Cleveland should, though, serve as an object lesson for the Hawks' management. They are what you get when you play defense, rebound, have no point guard, and LeBron James. If everything falls into place, you can make the NBA Finals and get swept by a good team. If anything disrupts your best case scenario, you're fighting for a playoff spot against a team that plays defense, rebounds, has no point guard, and Joe Johnson.
Were the Hawks consistently to play as they did in the third quarter and use their defensive and rebounding abilities to create easy shots in transition, I'd be far more confident of their chances of making the playoffs this year.

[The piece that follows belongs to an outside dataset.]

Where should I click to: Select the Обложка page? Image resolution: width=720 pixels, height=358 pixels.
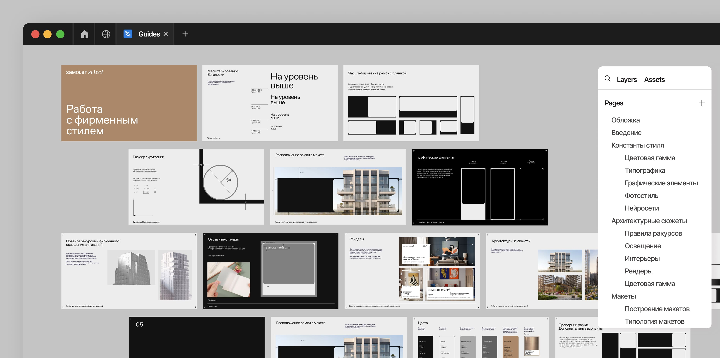pos(625,120)
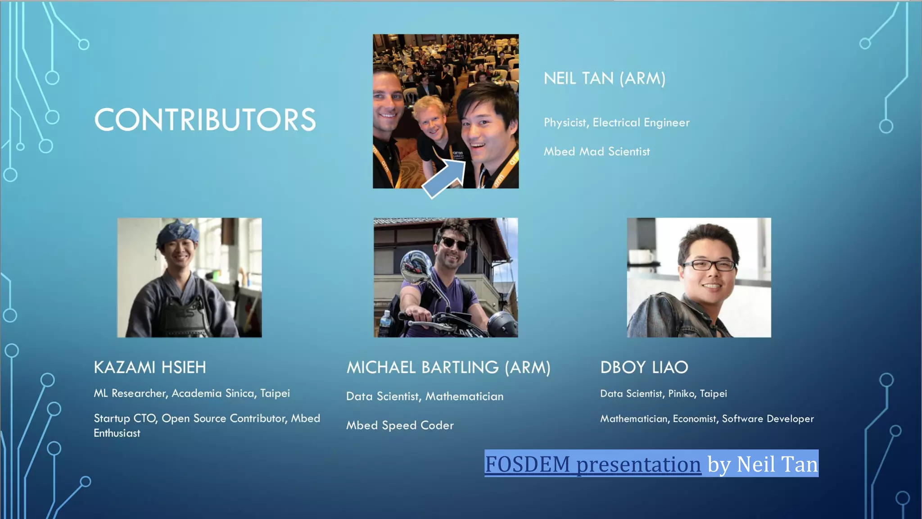
Task: Click the KAZAMI HSIEH name heading
Action: click(150, 367)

That they spent the fourth quarter walking the ball up the court in order to run brief, ineffective half-court sets before Joe Johnson attempted a difficult shot returns one to reality.
It's little wonder the Cavaliers got back in the game. For a four minute, twenty-three second stretch of the fourth quarter, Mike Woodson put this lineup on the court: Anthony Johnson, Joe Johnson, Marvin Williams, Josh Smith, and Lorenzen Wright. Shockingly, Cleveland could afford to give Joe Johnson extra attention what with three of the other four Hawks players on the court incapable of making a jump shot. On three consecutive possessions in the final 3:30, Atlanta managed a Josh Smith three-pointer (missed), a Josh Smith jump shot (missed--and created of off Lorenzen Wright dribble penetration!), and an Anthony Johnson runner in the lane as the shot clock expired (missed).
All too predictably, part of the impetus for playing this offensively inept five came from Mike Woodson overreacting to Al Horford picking up his fifth foul. Horford sat for the last 3:58 of the third quarter after picking up his fourth foul. He picked up his fifth foul with 6:26 left in the game and was replaced by Wright. He returned with 2:01 left in the game but only played 51 seconds before Woodson (sensibly) replaced him with Josh Childress for tactical reasons. Sitting Horford for that long when he is unlikely to feature in the end game (due to his free throw shooting and/or the small lineup Cleveland favored once Varejao left the game) is indefensible.
If Mike Woodson were ever to be a good game coach (imagine it if you can) it would have to be in a situation where he was given tremendous depth. The man can't recognize the difference in ability, production, and probability of winning the game between playing Al Horford as much as possible and playing Lorenzen Wright because Horford might foul out.
Good win, though. Back to .500 and still 8th in the East. A half-game out of 4th in the East for that matter. Washington in Philips on Friday for another game in which the Hawks need to grind out a win.